Top of Provided entries

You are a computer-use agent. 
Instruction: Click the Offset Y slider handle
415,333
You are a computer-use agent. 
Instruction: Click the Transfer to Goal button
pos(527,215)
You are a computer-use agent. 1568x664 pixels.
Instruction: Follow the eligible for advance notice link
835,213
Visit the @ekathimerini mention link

Bottom of Provided entries
Top of Provided entries

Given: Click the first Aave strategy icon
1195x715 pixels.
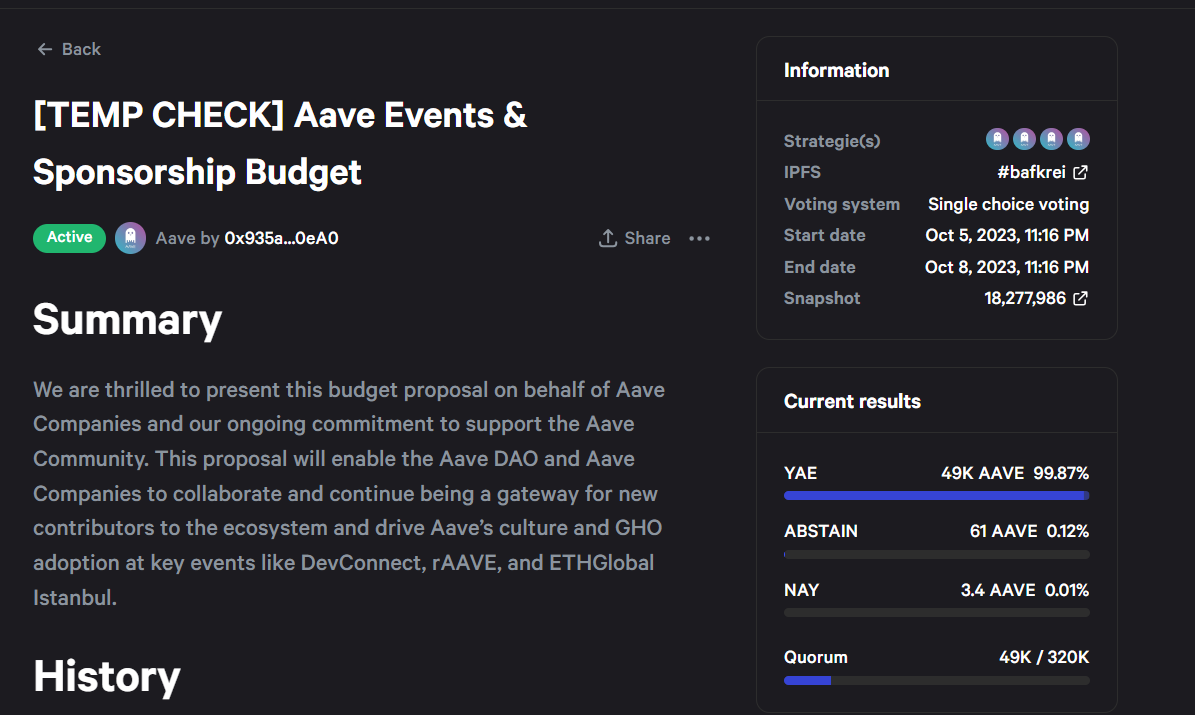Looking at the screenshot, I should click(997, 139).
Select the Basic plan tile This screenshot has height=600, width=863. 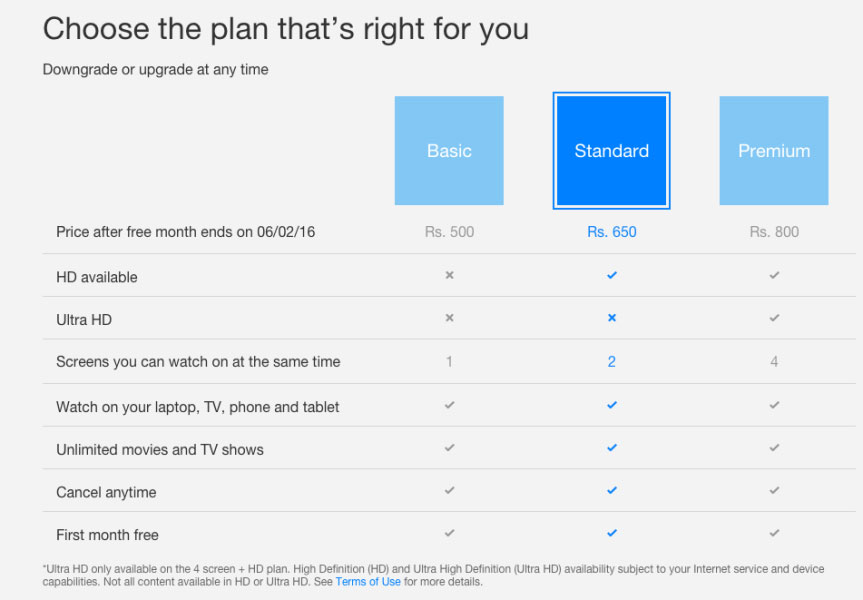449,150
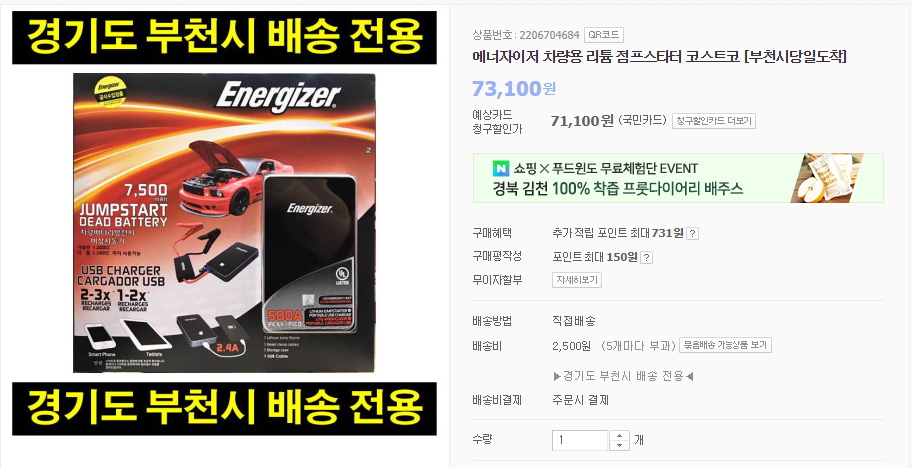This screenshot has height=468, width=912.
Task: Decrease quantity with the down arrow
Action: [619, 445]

Bottom of Provided entries
Top of Provided entries

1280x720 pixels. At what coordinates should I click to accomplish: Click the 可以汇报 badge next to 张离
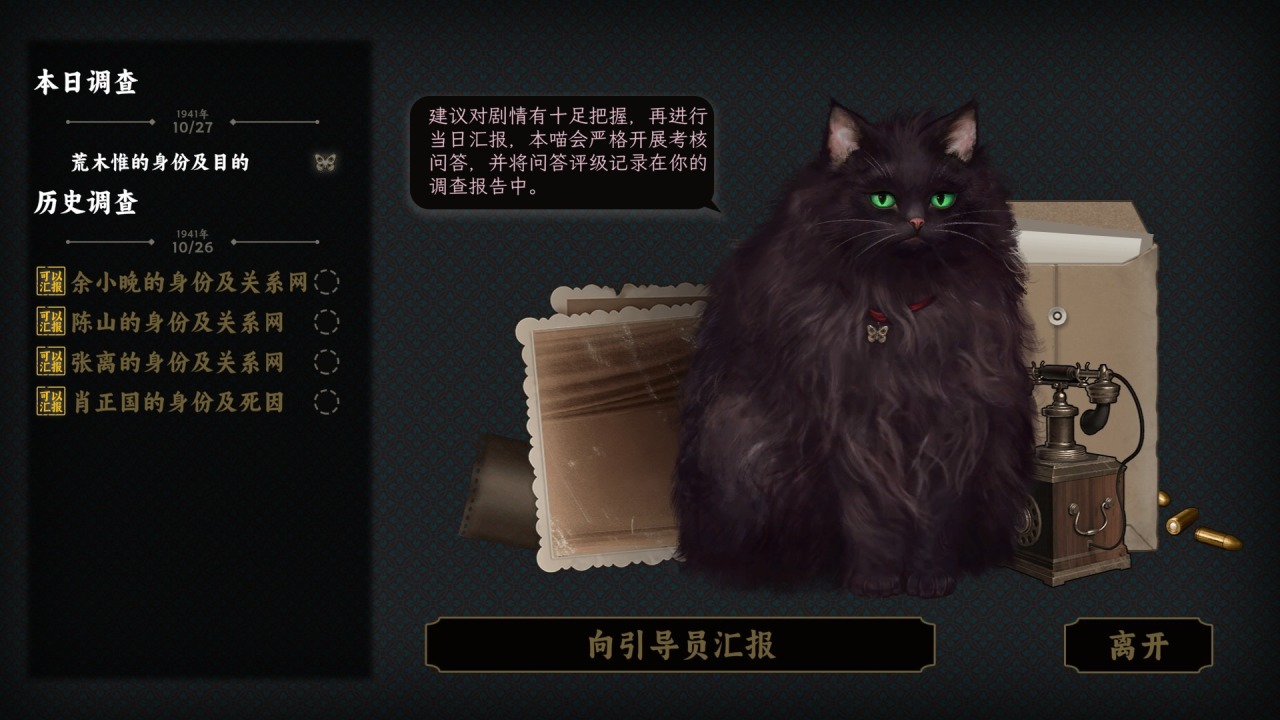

Bottom of Provided entries

Whatever else the listing above holds, retype exactly only the lines from the one containing "Instruction: Click the Transfer" to the one containing "Visit the @ekathimerini mention link", both ends kept.

Instruction: Click the Transfer to Goal button
pos(527,215)
You are a computer-use agent. 1568x664 pixels.
Instruction: Follow the eligible for advance notice link
835,213
Visit the @ekathimerini mention link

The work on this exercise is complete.